The locale is likewise hidden. All we can confidently say is that the imprint of Essene dualism is deeper than we formerly supposed, and that important sources of the Gospel may now have to be assigned to Judaea. As for the place of final writing, we do not know. The Ephesus neighborhood? It could be. Alexandria? It could be, though there is in John little of the elaborate allegorizing favored in Alexandria by Philo. Jerusalem? It could be, especially for the earlier forms of the Gospel, though perhaps not likely for the final form.

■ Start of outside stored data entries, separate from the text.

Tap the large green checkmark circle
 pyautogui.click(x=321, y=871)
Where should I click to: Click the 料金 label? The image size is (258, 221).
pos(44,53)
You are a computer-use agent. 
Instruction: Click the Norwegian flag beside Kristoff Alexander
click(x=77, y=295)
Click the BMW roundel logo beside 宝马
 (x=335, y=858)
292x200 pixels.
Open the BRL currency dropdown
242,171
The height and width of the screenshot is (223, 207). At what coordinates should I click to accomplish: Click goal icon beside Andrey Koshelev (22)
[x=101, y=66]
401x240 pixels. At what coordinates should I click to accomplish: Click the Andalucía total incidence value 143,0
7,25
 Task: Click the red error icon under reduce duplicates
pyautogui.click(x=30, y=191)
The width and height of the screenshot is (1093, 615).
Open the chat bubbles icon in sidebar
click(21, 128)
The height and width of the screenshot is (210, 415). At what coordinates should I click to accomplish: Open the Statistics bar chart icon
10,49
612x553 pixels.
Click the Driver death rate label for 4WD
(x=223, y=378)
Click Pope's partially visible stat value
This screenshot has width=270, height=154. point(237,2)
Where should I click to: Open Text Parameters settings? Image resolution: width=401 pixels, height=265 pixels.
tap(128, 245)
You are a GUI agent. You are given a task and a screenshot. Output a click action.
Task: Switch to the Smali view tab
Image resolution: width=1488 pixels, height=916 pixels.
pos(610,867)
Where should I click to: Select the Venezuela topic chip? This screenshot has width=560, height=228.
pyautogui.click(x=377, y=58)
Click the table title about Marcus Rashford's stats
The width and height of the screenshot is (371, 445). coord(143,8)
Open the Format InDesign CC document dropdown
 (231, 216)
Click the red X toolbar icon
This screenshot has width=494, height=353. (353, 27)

Never were words so aptly chosen and so rightly used: the "again" in "except a man be born again" means equally "from above" (3:3). Never was skillful repetition more surely an opening into truth: "All things were made by him, and without him was not anything made that was made" (1:3). Never were contrasts of positive and negative set in such telling light and shade: "For God sent not his Son into the world to condemn the world; but that the world through him might be saved" (3:17). But the book grants far deeper blessings. It defended the young church against an apocalypticism which presumed to know and fix God's calendar, and so tempted the faithful to forget God's strong Presence; and from a Gnosticism which reckoned the flesh a burden and a darkness, and which thus opened the door either to morbidity or to license. "The Word became flesh and tented among us", said John, borrowing a metaphor from his own Israel: the Ark of the Covenant redeeming the huddled tents of the wanderers, in promise of the pledged land. So in all the years of man's pilgrimage the assurance is given of the Spirit's power and grace: "I will not leave you comfortless" (14:18). That Christ has been tried in all things like us is necessary truth, but not less do we need confidence in a risen, exalted, and regnant Lord. This Gospel's mighty faith, wrought from the very life of the church in a tumultuous time, is a covert from the storm and the shadow of a great rock. That we cannot be sure of authorship and date and locale is no intolerable burden; we have the Gospel and that can lighten all burdens; for, to use its own main terms, it is life and light, truth and wine and shepherding.